#### [Directives]
[a] Answer these about the Big Data Discovery post:
(i) Which engine does BDD use for all of its data processing?
(ii) On which Hadoop distribution was the BDD instance installed?
(iii) What does the uploaded spreadsheet from the Consumer Financial Protection Bureau detail?
[b] Can you write the next part of the Big Data Discovery post, picking up right after its final sentence?

#### [Source document]
______

Bringing Data Discovery To Hadoop – Part 1

Posted on February 19, 2015 by Patrick Rafferty

We have been anticipating the intersection of big data with data discovery for quite some time. What exactly that will look like in the coming years is still up for debate, but we think Oracle’s new Big Data Discovery application provides a window into what true discovery on Hadoop might entail.

We’re excited about BDD because it wraps data analysis, transformation, and discovery tools together into a single user interface, all while leveraging the distributed computing horsepower of Hadoop.

BDD’s roots clearly extend from Oracle Endeca Information Discovery, and some of the best aspects of that application — ad-hoc analysis, fast response times, and instructive visualizations — have made it into this new product. But while BDD has inherited a few of OEID’s underpinnings, it’s also a complete overhaul in many ways. OEID users would be hard-pressed to find more than a handful of similarities between Endeca and this new offering. Hence, the completely new name.

The biggest difference of course, is that BDD is designed to run on the hottest data platform in use today: Hadoop. It is also cutting edge in that it utilizes the blazingly fast Apache Spark engine to perform all of its data processing. The result is a very flexible tool that allows users to easily upload new data into their Hadoop cluster or, conversely, pull existing data from their cluster onto BDD for exploration and discovery. It also includes a robust set of functions that allows users to test and perform transformations on their data on the fly in order to get it into the best possible working state.

In this post, we’ll explore a scenario where we take a basic spreadsheet and upload it to BDD for discovery. In another post, we’ll take a look at how BDD takes advantage of Hadoop’s distributed architecture and parallel processing power. Later on, we’ll see how BDD works with an existing data set in Hive.

We installed our instance of BDD on Cloudera’s latest distribution of Hadoop, CDH 5.3. From our perspective, this is a stable platform for BDD to operate on. Cloudera customers also should have a pretty easy time setting up BDD on their existing clusters.

Explore

Getting started with BDD is relatively simple. After uploading a new spreadsheet, BDD automatically writes the data to HDFS, then indexes and profiles the data based on some clever intuition:What you see above displays just a little bit of the magic that BDD has to offer. This data comes from the Consumer Financial Protection Bureau, and details four years’ worth of consumer complaints to financial services firms. We uploaded the CSV file to BDD in exactly the condition we received it from the bureau’s website. After specifying a few simple attributes like the quote character and whether the file contained headers, we pressed “Done” and the application got to work processing the file. BDD then built the charts and graphs displayed above automatically to give us a broad overview of what the spreadsheet contained.

______

#### [Supplied material]
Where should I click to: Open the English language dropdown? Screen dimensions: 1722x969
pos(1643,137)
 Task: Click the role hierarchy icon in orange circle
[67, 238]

______

#### [Solved tasks]
[a]
(i) The Apache Spark engine.
(ii) Cloudera's CDH 5.3.
(iii) Four years' worth of consumer complaints to financial services firms.

[b]
As you can see, BDD does a good job presenting the data to us in broad strokes. Some of the findings we get right from the start are the names of the companies that have the most complaints and the kinds of products consumers are complaining about.

We can also explore any of these fields in more detail if we want to do so:

Now we get an even more detailed view of this date field, and can see how many unique values there are, or if there are any records that have data missing. It also gives us the range of dates in the data. This feature is incredibly helpful for data profiling, but we can go even deeper with refinements.

With just a few clicks on a couple charts, we have now refined our view of the data to a specific company, JPMorgan Chase, and a type of response, “Closed with monetary relief”. Remember, we have yet to clean or manipulate the data ourselves, but already we’ve been able to dissect it in a way that would be difficult to do with a spreadsheet alone. Users of OEID and other discovery applications will probably see a lot of familiar actions here in the way we are drilling down into the records to get a unique view of the data, but users who are unfamiliar with these kinds of tools should find the interface to be easy and intuitive as well.

Transform

Another way BDD differentiates itself from some other discovery applications is with the actions available under the “Transform” tab.

Within this section of the application, users have a wealth of common transformation options available to them with just a few clicks. Operations like converting data types, concatenating fields, and getting absolute values now can be done on the fly, with a preview of the results available in near real-time.

BDD also offers more complex transformation functions in its Transformation Editor, which includes features like date parsing, geocoding, HTML formatting and sentiment analysis. All of these are built-in to the application; no plug-ins required. Another nice feature BDD provides is an easy to way group (or bin) attributes by value. For example, we can find all the car-related financing companies and group them into a single category to refine by later on:

Another nice added feature of BDD is the ability to preview the results of a transform before committing the changes to all the data. This allows a user to fine tune their transforms with relative ease and minimal back and forth between data revisions.

Once we’re happy with our results, we can commit the transforms to the data, at which point BDD launches a Spark job behind the scenes to apply the changes. From this point, we can design a discovery interface that puts our enriched data set to work.

Discover

Included with BDD are a set of dynamic, advanced data visualizations that can turn any data set into something profoundly more intuitive and usable:

The image above is just a sampling of the kind of visual tools BDD has to offer. These charts were built in a matter of minutes, and because much of the ETL process is baked into the application, it’s easy to go back and modify your data as needed while you design the graphical elements. This style of workflow is drastically different from workflows of the past, which required the back- and front-ends to be constructed in entirely separate stages, usually in totally different applications. This puts a lot of power into the hands of users across the business, whether they have technical chops or not.

And as we mentioned earlier, since BDD’s indexing framework is a close relative to Endeca, it inherits all the same real-time processing and unstructured search capabilities. In other words, digging into your data is simple and highly responsive:

As more and more companies and institutions begin to re-platform their data onto Hadoop, there will be a growing need to effectively explore all of that distributed data. We believe that Oracle’s Big Data Discovery offers a wide range of tools to meet that need, and could be a great discovery solution for organizations that are struggling to make sense of the vast stores of information they have sitting on Hadoop.

If you would like to learn more, please contact us at info [at] ranzal.com.

Also be sure to stay tuned for Part 2!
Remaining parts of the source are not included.